## INFORMATION
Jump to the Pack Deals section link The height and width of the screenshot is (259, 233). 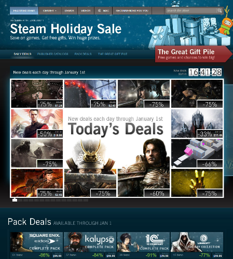pyautogui.click(x=83, y=54)
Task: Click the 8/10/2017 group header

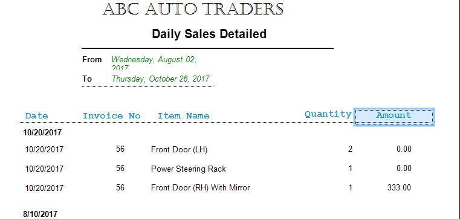Action: click(x=40, y=214)
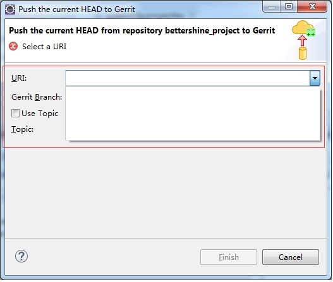333x282 pixels.
Task: Click the URI: field label
Action: point(19,78)
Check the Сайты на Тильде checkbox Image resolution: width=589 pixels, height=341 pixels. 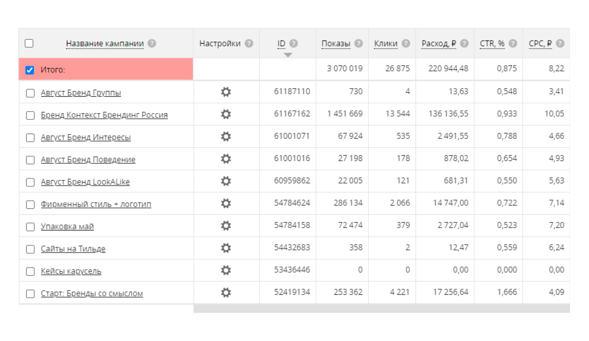[x=30, y=249]
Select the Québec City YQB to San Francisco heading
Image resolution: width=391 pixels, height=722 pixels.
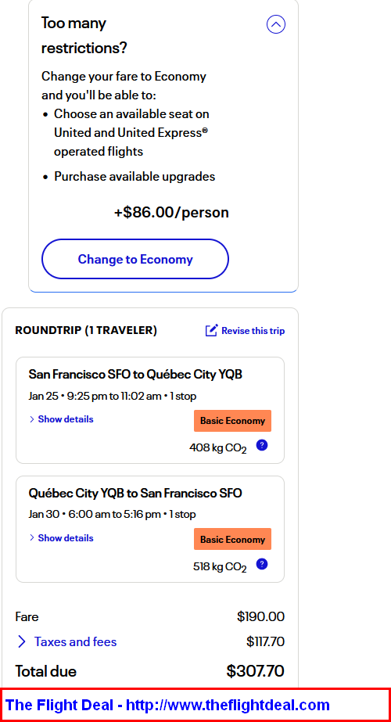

## TASK BRIEF
Restate, exactly as they appear, the line with "Select the Québec" and all the lines after it up to the end of the data above; images do not belong in the copy.

## SOLUTION BELOW
Select the Québec City YQB to San Francisco heading
Image resolution: width=391 pixels, height=722 pixels.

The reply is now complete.